Uma dessas pessoas é dona Alê Barros. Eu conheço a Alê pra lá de 10 anos, quando ela tinha esse blog aqui. Há uns 3 anos conseguimos finalmente nos encontrar pessoalmente e sentir na pele o que já sabíamos: nossa amizade é e sempre foi de verdade, bem como o amor e o carinho que sentimos uma pela outra. Coisa de alma mesmo, que nem mesmo  a gente sabe explicar. 🙂

ale-e-eu

Alê é dona de um humor maravilhoso, e tem o dom de escrever brilhantemente, tanto em prosa quanto em poesia. Nessa nova formação/fase, teremos algumas divisões aqui e vocês vão vendo conforme formos escrevendo ( agora religiosamente dia sim, dia não, com o fds de folga pq merecemos! rs).

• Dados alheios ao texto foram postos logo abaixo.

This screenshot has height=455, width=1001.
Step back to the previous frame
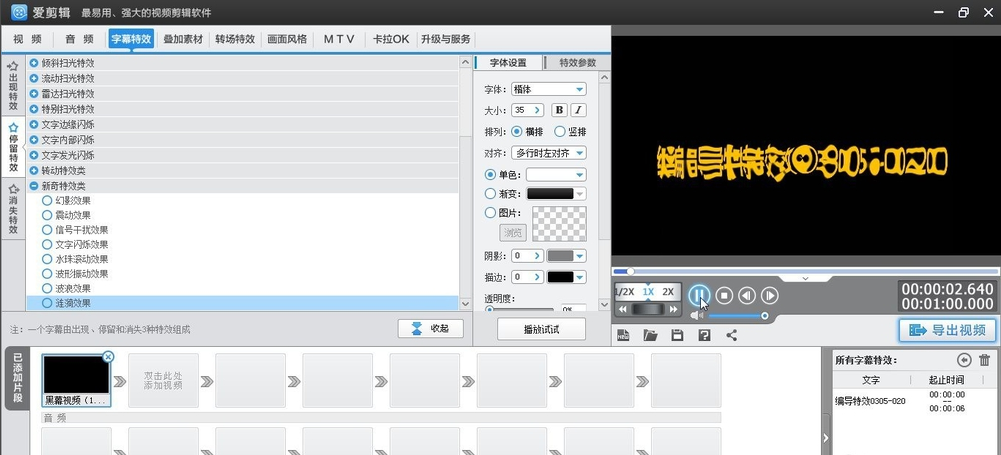click(x=747, y=295)
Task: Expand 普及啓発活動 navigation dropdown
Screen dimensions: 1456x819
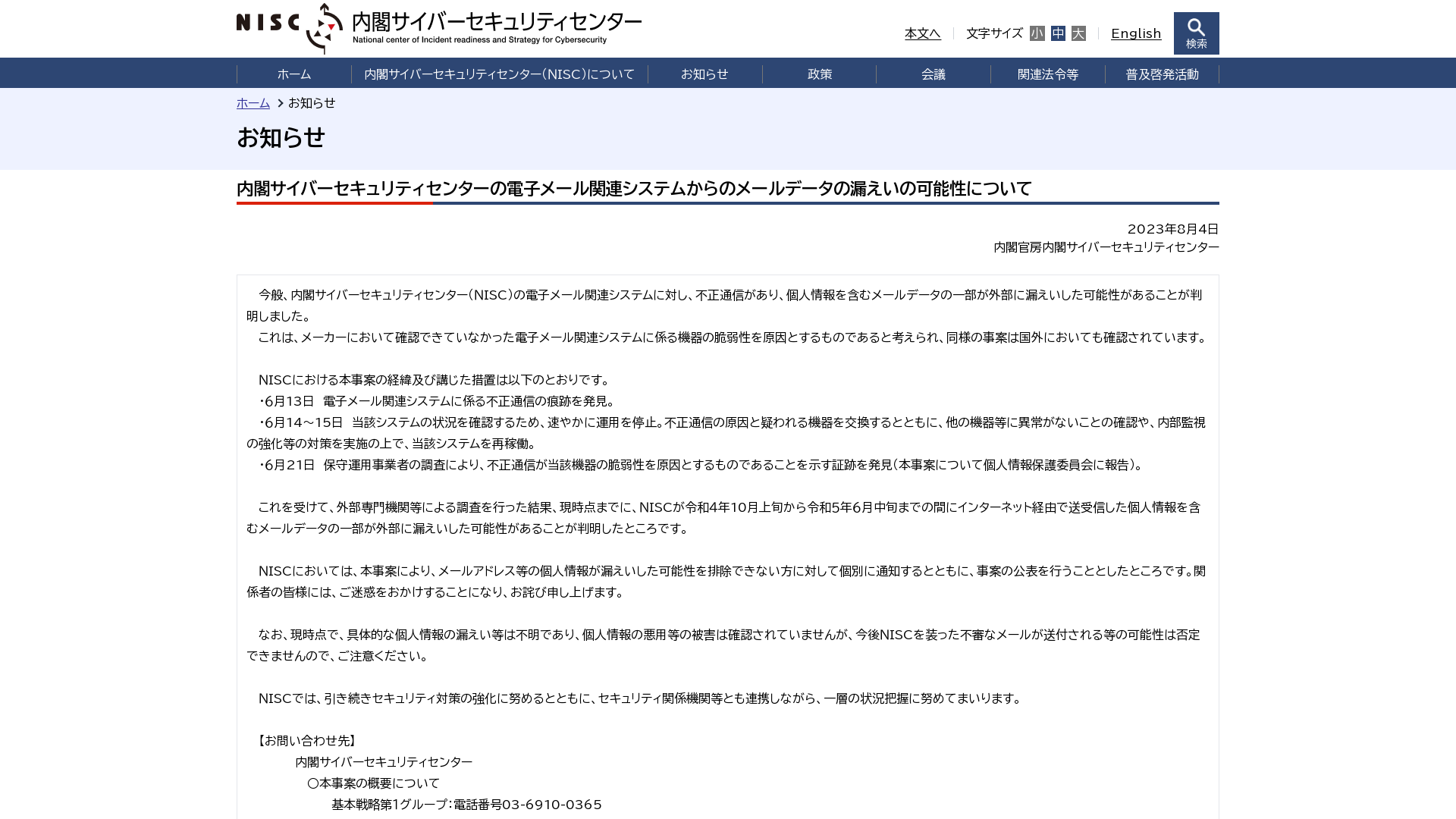Action: (1162, 73)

Enfim… Como ela está numa fase fit maravilhosa e vive compartilhando seus causos no Facebook desde que extinguiu o antigo Caraminholas (May it rest in peace! <3) ainda com seu humor peculiar, pedi a ela que trouxesse para o blog as desventuras na vida de academia, o que se passa nesse universo, o quão é complicado passar por esse período de transição de dieta, o quão delicioso é ficar lindamente maravilhosa como ela… enfim, a lista é enorme, e a organização fica a critério dela!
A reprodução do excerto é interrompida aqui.